Photo de famille des participants – Crédit Aidara
Sur le plan institutionnel, il a cité la multiplicité des acteurs, les insuffisances de la politique migratoire, la faible professionnalisation des autorités en charge de la migration, la faible implication de la société civile, des données et statistiques non intégrées et non cohérentes.
Sur le plan normatif, il relève un régime juridique de l’immigration inadapté, un droit non conforme à la Constitution, un droit figé et désuet, un droit qui consacre plus les pouvoirs de l’administration que les droits des étrangers souhaitant s’installer et exercer des activités, des sanctions administratives insuffisamment encadrées par le droit, l’inefficacité du droit à l’assistance d’un interprète, le droit à un statut personnel difficile à mettre en œuvre, un accès au droit limité, des restrictions au droit au compte bancaire.
Mettre en place une Cellule chargée de la migration
Après le diagnostic exhaustif sur les instruments juridiques relatifs aux travailleurs migrants en Mauritanie et les lacunes et faiblesses relevées dans leur application, le consultant a dégagé un certain nombre de recommandations qui ont été largement enrichis par les participants.
Parmi les recommandations générales, il a évoqué la révision en cours de la Stratégie nationale de gestion de la migration devenue obsolète dix ans après sa mise en œuvre.
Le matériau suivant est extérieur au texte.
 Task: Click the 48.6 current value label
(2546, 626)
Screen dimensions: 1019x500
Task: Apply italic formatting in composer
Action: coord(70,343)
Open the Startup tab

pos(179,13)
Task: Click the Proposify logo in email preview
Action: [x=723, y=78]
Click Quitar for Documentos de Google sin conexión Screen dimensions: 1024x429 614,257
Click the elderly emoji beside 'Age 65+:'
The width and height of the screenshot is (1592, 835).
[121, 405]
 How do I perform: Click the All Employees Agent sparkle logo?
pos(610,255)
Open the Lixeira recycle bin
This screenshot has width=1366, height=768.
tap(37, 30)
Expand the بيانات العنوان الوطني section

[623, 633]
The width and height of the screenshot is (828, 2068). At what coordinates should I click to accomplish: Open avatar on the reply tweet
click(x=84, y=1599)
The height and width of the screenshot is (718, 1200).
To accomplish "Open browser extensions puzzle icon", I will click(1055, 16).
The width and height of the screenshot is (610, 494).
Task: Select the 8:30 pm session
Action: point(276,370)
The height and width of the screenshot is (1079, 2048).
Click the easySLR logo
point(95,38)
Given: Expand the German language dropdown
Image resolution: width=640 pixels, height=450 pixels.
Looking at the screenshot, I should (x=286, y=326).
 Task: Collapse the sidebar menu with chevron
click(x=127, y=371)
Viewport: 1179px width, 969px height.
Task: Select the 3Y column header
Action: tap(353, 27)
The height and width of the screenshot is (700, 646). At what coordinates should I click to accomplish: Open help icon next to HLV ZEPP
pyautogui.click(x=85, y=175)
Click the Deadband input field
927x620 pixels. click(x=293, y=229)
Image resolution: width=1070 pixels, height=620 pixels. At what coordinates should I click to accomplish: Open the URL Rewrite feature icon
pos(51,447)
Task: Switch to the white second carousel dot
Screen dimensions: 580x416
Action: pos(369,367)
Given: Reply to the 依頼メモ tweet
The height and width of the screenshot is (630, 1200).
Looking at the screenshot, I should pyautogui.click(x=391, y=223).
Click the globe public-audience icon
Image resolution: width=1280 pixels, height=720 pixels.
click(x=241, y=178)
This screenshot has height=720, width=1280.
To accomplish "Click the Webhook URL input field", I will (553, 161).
Cette révision est menée depuis 2019 avec l’appui du Réseau des Nations Unies sur les Migrations en Mauritanie, dont l’OIT est membre, sous l’égide de l’Organisation Internationale de la Migration (OIM).
Le consultant a également émis comme recommandation, le renforcement des capacités des services de collecte et d’information sur la mesure de la migration, l’organisation de campagnes d’information et de communication sur la migration et la protection des migrants, l’organisation d’un retour durable de la diaspora mauritanienne.
Il a aussi dressé des recommandations destinées à la société civile, soulignant que devant la complexité de la question migratoire en Mauritanie, et dans un contexte fortement marqué par le terrorisme et le crime organisé, « la gestion de la migration doit se faire dans un cadre de concertation et de coordination entre les acteurs institutionnels et la société civile ».
Sur le plan institutionnel, il a recommandé la mise en place d’une institution de coordination efficace chargée spécifiquement des questions migratoires. Il a aussi formulé comme recommandation, l’accroissement des moyens matériels, financiers et humains ainsi que le renforcement de capacités des structures gouvernementales chargées du respect de la règlementation en vigueur sur la migration.
Parmi les recommandations, celle relative à la protection des droits humains des travailleurs migrants et des membres de leur famille contre toute sorte de violence, l’instruction aux agents de l’état-civil de ne pas entraver la célébration d’un mariage ou l’enregistrement d’une naissance fondée sur le seul motif de la nationalité étrangère du demandeur. Ce que le consultant trouve d’illégal. Il recommande ainsi d’adopter une circulaire fixant les procédures pour l’enregistrement de tous les actes d’état-civil des travailleurs migrants.
D’autres recommandations ont été aussi formulées lors des échanges et débats avec les participants. Avaient pris part à la rencontre, plusieurs cadres du Ministère du Travail, dont le Directeur général du Travail, Cheikh Sidya Hamoud, le Coordinateur du Projet AMEM, Sy Samba, le Coordinateur du projet MAP 16, Aboubakry Dieng, des représentants du Ministère des Affaires Sociales, de l’Office National des Statistiques, de l’Agence « Tech Ghil » ex-ANAPEJ (agence nationale de promotion de l’emploi des jeunes), des syndicats des travailleurs et du Patronat, de représentants du HCR, de l’OIM, et de la Représentante adjointe du Bureau du Haut-commissariat des Nations Unies aux droits de l’Homme, Mme Rania Al-Ragly.